Duty to Preserve Documents

Duty to Preserve Documents in Anticipation of Litigation

When litigation is expected, even before any claim is issued, you must take immediate steps to preserve all documents that may be relevant to the dispute. Please note that this includes both documents that support your case and those which are potentially adverse to your case. This duty is strict and begins as soon as litigation is reasonably contemplated.

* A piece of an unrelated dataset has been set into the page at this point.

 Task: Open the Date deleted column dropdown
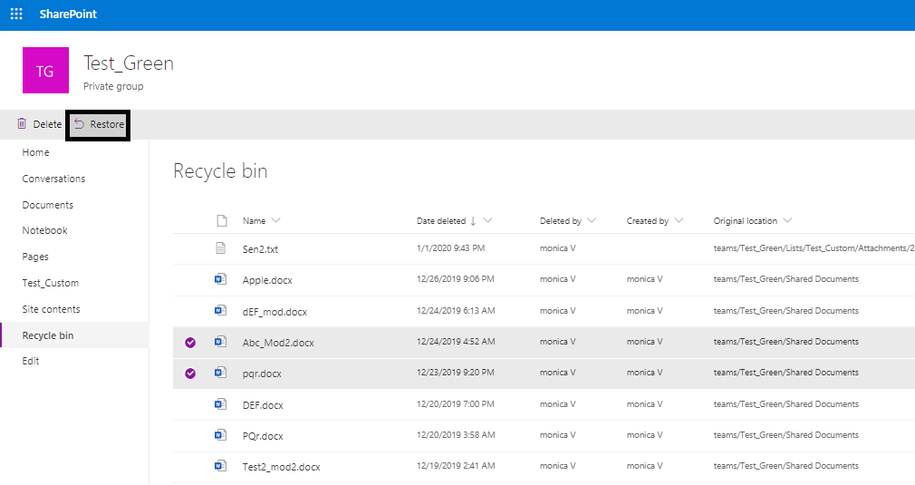[487, 220]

What counts as a "document"?

  1. A ‘document’ is defined very broadly in the Civil Procedure Rules as anything in which information is recorded.
  2. This includes paper files, emails, text and WhatsApp messages, instant messages, voicemail, photographs, databases, documents on laptops, servers or mobile phones, deleted items, backup data, metadata and interactions with AI platforms.

Your obligations

  1. Stop deletion immediately: Suspend any routine or automatic deletion, destruction or overwriting of information, including retention‑policy deletions.
  2. Notify relevant people: Ensure all relevant employees, former employees, contractors, agents and IT providers are instructed not to delete or modify any potentially relevant documents.
  3. Include third parties: Take reasonable steps to ensure that external parties holding documents on your behalf preserve them.
  4. Preserve deleted or hidden data: Deleted files, email archives, backups and metadata must be preserved if still accessible.
  5. Litigation hold: Issue a formal ‘litigation hold’ notice to all relevant individuals and teams.
  6. Ongoing duty: Preservation continues throughout the case until proceedings finish or the risk of litigation ends.

Why it matters

If you don’t comply with this obligation the consequences can include:

  1. Costs penalties.
  2. Adverse inferences drawn by the court.
  3. Striking out part or all of your case.